## 本文抜粋

########

データベース
Apache Druid
概要
Apache Druidは、リアルタイム分析データベース管理システムです。ストリーミングデータの高速取り込みと即座のクエリ実行を可能にし、時系列データやイベントデータの分析に最適化されています。列指向ストレージを採用し、低レイテンシの対話的分析と高スループットの取り込みを同時に実現します。
詳細
Apache Druidは、もともとMetamarketsによって開発され、2018年にApache Software Foundationの最上位プロジェクトとなりました。リアルタイム分析用に設計されたカラムナデータベースで、以下の特徴を持ちます:
アーキテクチャの特徴
- ハイブリッドストレージ: ホットデータはメモリ、コールドデータはディスクに格納
- 事前集計: データ取り込み時に指定されたメトリクスを事前計算
- セグメント指向: データを時間ベースのセグメントに分割して管理
- 分散アーキテクチャ: 複数ノードでのスケールアウトが可能
主要コンポーネント
- Coordinator: メタデータ管理とクラスター状態の監視
- Overlord: データ取り込みタスクの管理
- Historical: 過去データの保存とクエリ処理
- MiddleManager: リアルタイム取り込みタスクの実行
- Broker: クエリのルーティングと結果マージ
- Router: HTTP API のエントリーポイント
技術的特徴
- リアルタイム取り込み: Kafka、Kinesis等からのストリーミング取り込み
- バッチ取り込み: S3、HDFS等からの一括データ処理
- 高速クエリ: ミリ秒単位での対話的分析
- 自動スケーリング: 需要に応じたリソース調整
- ロールアップ: データ圧縮とクエリ高速化
- 多次元分析: OLAP操作に最適化されたクエリエンジン
メリット・デメリット
メリット
- 超低レイテンシ: ミリ秒単位でのクエリ応答時間
- リアルタイム性: データ取り込みから分析まで秒単位
- 高可用性: 障害耐性のある分散アーキテクチャ
- スケーラビリティ: 水平スケーリングで大規模データに対応
- 柔軟な取り込み: バッチとストリーミングの両方をサポート
- 時系列特化: 時系列データの分析に最適化
- 自動最適化: インデックス作成やデータ圧縮の自動化
- SQL互換: 標準SQLに近い構文でクエリ可能
デメリット
- 複雑性: 多コンポーネントによる運用の複雑さ
- 更新制限: 個別レコードの更新・削除は困難
- メモリ消費: 高速処理のため大量メモリが必要
- 学習コスト: 独特のアーキテクチャと設定が必要
- 結合制限: 大きなテーブル間の結合は非効率
- ストレージコスト: 事前集計によりデータサイズが増加する場合がある
主要リンク
書き方の例
インストール・セットアップ
# Docker Composeでの起動(推奨)

########

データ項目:
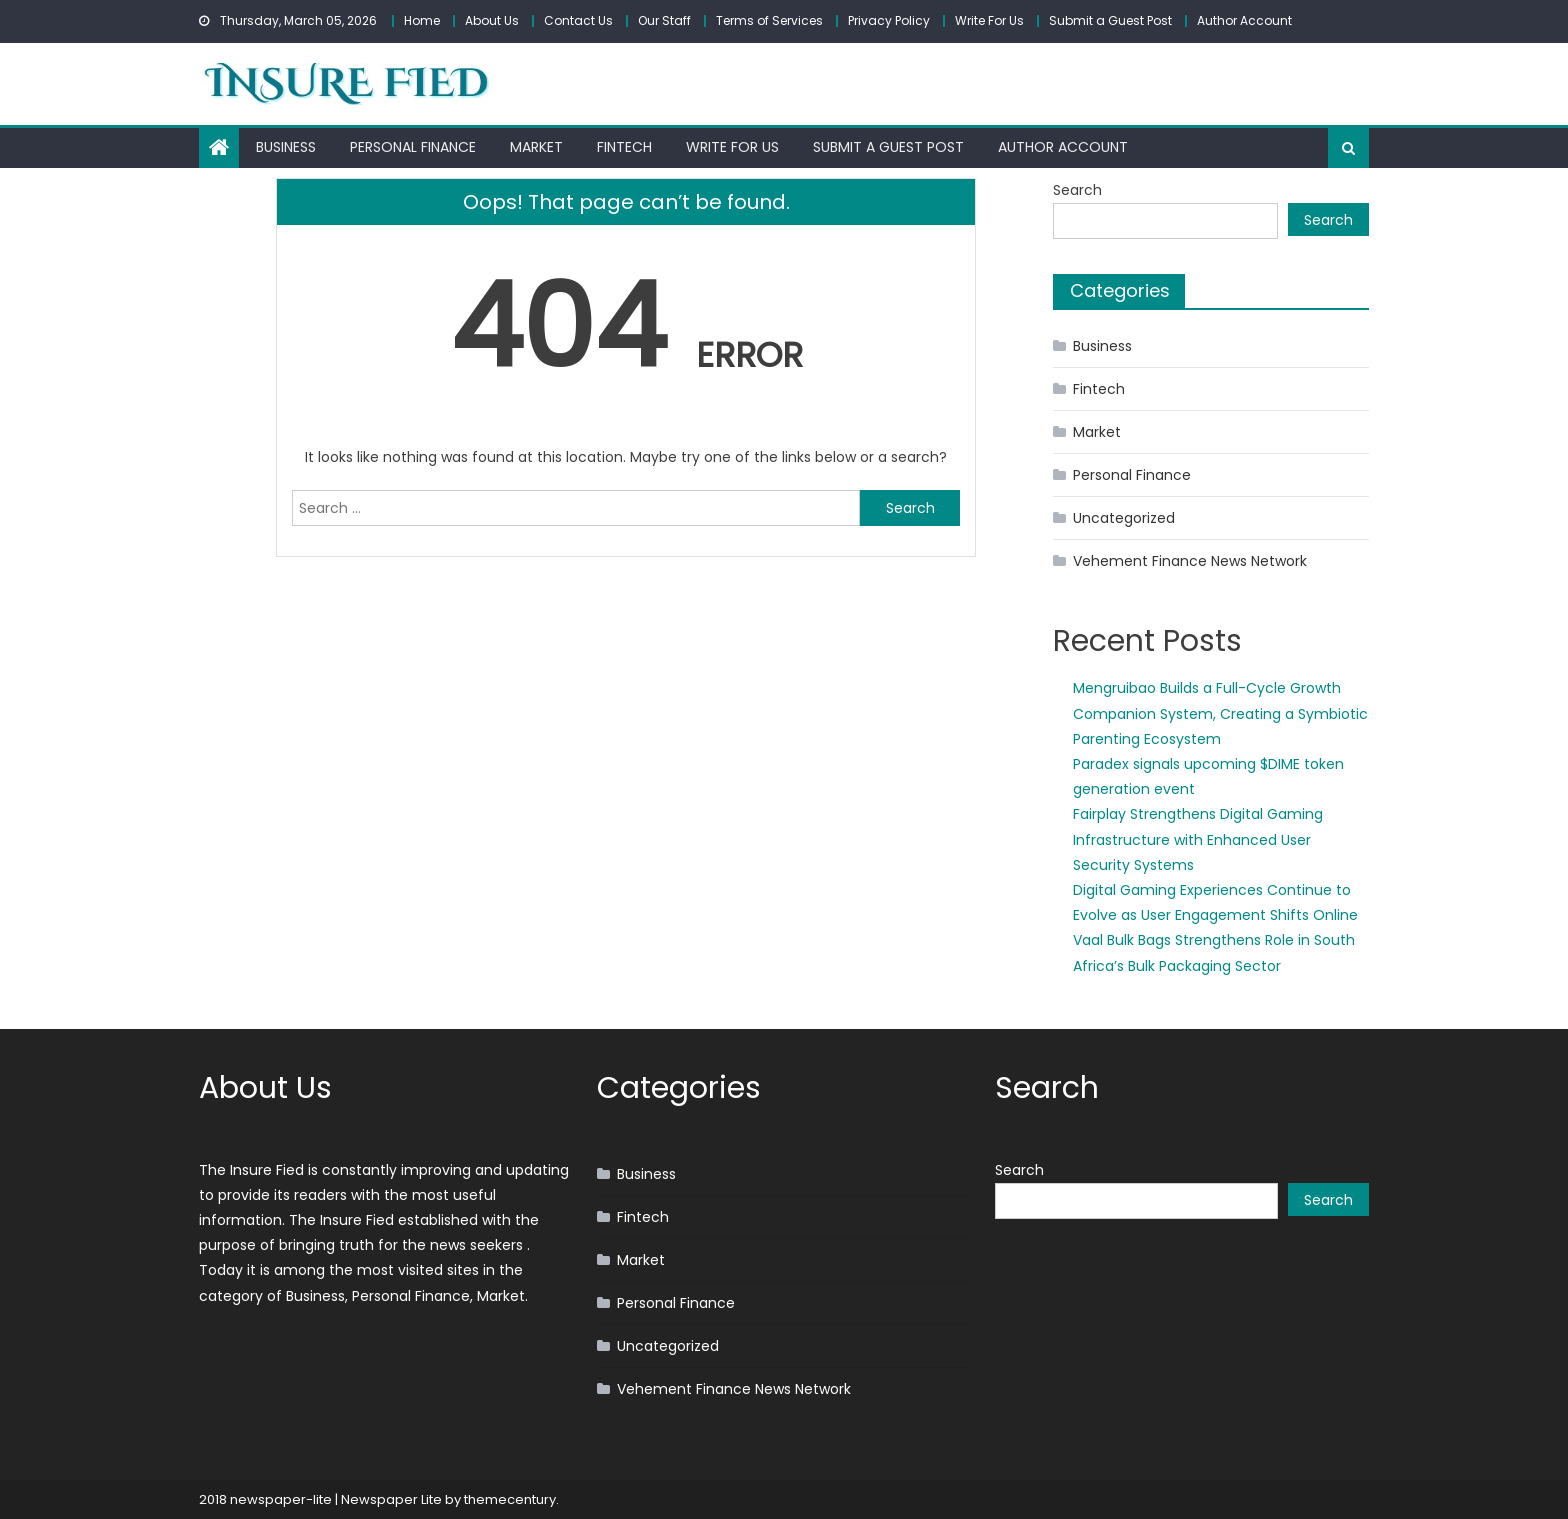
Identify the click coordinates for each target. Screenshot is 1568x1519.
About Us (492, 20)
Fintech (624, 147)
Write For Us (989, 20)
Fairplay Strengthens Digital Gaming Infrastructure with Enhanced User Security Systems (1198, 839)
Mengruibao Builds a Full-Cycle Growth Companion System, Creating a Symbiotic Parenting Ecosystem (1220, 713)
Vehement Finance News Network (1190, 561)
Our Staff (664, 20)
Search (1077, 190)
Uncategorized (1124, 518)
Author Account (1244, 20)
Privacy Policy (889, 20)
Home (422, 20)
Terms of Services (769, 20)
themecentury (510, 1499)
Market (536, 147)
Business (286, 147)
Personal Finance (413, 147)
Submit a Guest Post (1110, 20)
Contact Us (578, 20)
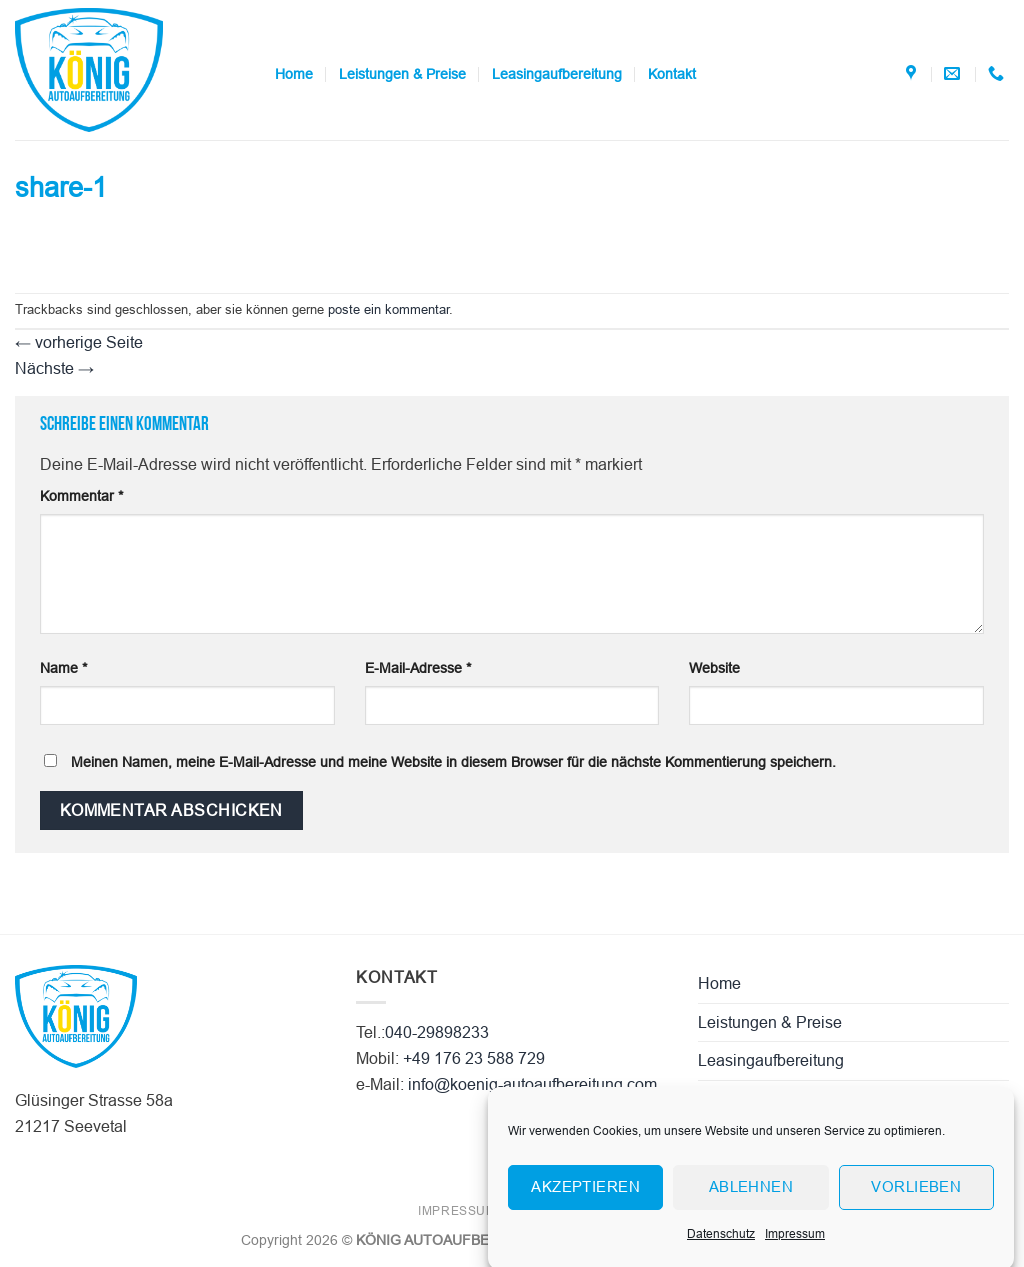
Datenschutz (721, 1244)
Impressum (795, 1244)
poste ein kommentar (388, 309)
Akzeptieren (585, 1196)
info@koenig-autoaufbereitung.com (532, 1084)
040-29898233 (437, 1032)
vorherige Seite (79, 342)
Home (294, 74)
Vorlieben (916, 1196)
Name (63, 668)
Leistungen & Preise (402, 74)
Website (714, 668)
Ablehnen (751, 1196)
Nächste (54, 368)
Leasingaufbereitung (557, 74)
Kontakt (672, 74)
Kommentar (81, 496)
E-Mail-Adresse (418, 668)
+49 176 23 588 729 (474, 1058)
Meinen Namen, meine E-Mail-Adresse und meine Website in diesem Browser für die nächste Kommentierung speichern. (453, 762)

########

## 取り組む課題
Apache Druidについての本文を、最後に示された行の直後から書き継いでください。

## 正解
curl -O https://raw.githubusercontent.com/apache/druid/master/distribution/docker/docker-compose.yml
docker-compose up -d
# 個別Dockerコンテナでの起動
docker run -p 8888:8888 -d apache/druid
# tarファイルからのインストール
wget https://archive.apache.org/dist/druid/0.23.0/apache-druid-0.23.0-bin.tar.gz
tar -xzf apache-druid-0.23.0-bin.tar.gz
cd apache-druid-0.23.0
# 単一マシンでの起動(開発用)
./bin/start-micro-quickstart
# Kubernetesでのデプロイ
helm repo add druid https://druid.apache.org/helm
helm install druid druid/druid
# Web コンソールアクセス
# http://localhost:8888/
# REST API アクセス
curl -X GET http://localhost:8888/status
基本操作(データ定義・操作)
-- データソースの作成(取り込み仕様)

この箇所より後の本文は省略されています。